Antoine Langulet scavenging in Paris - 10 men who devoured anything

Everyone on this list had ravenous appetites, but they all pale in comparison to 19th‑century Frenchman Antoine Langulet. His preferred menu was so repulsive it landed him in an asylum for the criminally insane.

By his own admission, Langulet had been accustomed to eating disgusting things since childhood—not out of necessity, but because he genuinely enjoyed the taste. Rotten meat, taken straight from putrid carcasses, was his favorite.

As an adult, he stayed locked inside during the day, roaming Paris’s sewers and gutters at night to scavenge offal and filthy meat. He befriended horse knackers to obtain the bodies of sickly horses slated for disposal.

Although vile, Langulet might have avoided incarceration had he not turned to cemeteries for sustenance. He initially resisted, but eventually began digging up bodies, feasting on intestines on the spot, stuffing as much as possible into his pockets for later consumption, then moving on.

+ Erysichthon Of Thessaly

Erysichthon, the cursed king of Thessaly - 10 men who devoured anything

Erysichthon might have been a mythological Greek figure, but an appetite so legendary deserves special attention. We know of his exploits from one of the greatest Roman poets, Ovid.

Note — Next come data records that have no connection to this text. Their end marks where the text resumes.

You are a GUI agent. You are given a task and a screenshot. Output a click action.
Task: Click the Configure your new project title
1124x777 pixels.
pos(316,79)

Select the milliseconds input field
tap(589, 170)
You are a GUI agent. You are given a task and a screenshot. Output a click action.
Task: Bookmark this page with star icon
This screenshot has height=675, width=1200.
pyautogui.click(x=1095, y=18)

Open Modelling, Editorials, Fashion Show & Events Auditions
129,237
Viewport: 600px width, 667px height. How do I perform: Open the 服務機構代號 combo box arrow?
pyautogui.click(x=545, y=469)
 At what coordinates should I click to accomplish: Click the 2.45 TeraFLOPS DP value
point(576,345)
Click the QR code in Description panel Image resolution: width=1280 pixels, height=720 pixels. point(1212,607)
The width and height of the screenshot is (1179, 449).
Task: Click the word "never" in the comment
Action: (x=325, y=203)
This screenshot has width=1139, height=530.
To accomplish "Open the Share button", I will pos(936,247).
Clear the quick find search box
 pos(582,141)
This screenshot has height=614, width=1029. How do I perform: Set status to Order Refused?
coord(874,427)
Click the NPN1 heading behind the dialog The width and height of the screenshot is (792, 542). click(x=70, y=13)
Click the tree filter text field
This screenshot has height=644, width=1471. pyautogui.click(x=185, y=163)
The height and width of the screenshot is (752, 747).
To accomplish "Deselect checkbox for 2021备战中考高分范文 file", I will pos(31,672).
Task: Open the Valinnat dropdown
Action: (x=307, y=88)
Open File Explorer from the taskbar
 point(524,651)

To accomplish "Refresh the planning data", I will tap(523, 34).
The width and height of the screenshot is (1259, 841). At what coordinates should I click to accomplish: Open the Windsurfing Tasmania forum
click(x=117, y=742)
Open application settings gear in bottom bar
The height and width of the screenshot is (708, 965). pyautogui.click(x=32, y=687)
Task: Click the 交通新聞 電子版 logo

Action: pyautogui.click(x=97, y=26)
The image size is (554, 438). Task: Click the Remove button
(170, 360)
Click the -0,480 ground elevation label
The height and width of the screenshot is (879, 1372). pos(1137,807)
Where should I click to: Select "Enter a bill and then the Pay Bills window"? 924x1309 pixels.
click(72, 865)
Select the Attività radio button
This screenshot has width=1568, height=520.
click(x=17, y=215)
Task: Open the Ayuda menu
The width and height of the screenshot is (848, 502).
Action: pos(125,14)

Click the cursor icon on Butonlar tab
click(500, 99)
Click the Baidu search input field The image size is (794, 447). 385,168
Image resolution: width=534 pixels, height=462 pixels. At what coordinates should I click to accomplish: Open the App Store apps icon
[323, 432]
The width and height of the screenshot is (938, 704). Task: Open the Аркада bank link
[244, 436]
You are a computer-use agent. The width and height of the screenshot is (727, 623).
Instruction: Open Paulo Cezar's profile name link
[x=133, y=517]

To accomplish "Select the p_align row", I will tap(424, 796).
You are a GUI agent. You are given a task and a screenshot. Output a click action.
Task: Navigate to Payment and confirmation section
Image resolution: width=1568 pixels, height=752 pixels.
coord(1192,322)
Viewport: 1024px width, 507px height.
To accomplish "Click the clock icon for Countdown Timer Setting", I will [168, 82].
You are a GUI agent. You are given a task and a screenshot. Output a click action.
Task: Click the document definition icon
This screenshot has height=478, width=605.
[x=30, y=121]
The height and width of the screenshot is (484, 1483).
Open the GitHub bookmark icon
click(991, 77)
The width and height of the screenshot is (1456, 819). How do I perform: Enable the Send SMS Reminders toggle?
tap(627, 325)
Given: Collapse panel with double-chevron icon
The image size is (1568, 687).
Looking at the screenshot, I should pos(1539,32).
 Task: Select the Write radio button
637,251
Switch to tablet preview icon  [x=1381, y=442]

In Ovid’s Metamorphoses, Erysichthon is a Thessalian king who showed little regard for the gods. He once cut down a sacred oak belonging to Ceres, the goddess of agriculture and fertility. The tree housed strings of wool and wreaths of flowers—symbols of every prayer Ceres had granted.

Erysichthon forced his men to chop down the tree; when they refused, he took an axe himself and felled it, inadvertently killing a dryad. With her dying breath, she cursed him. As punishment, Ceres commanded Famine to reside inside the king, granting him an insatiable hunger that no amount of food could satisfy.

Even though he was wealthy, Erysichthon sold all his possessions for food, eventually even selling his daughter into slavery. Yet the hunger only grew. In desperation, he began gnawing at his own limbs, feeding little by little on his own body until his demise.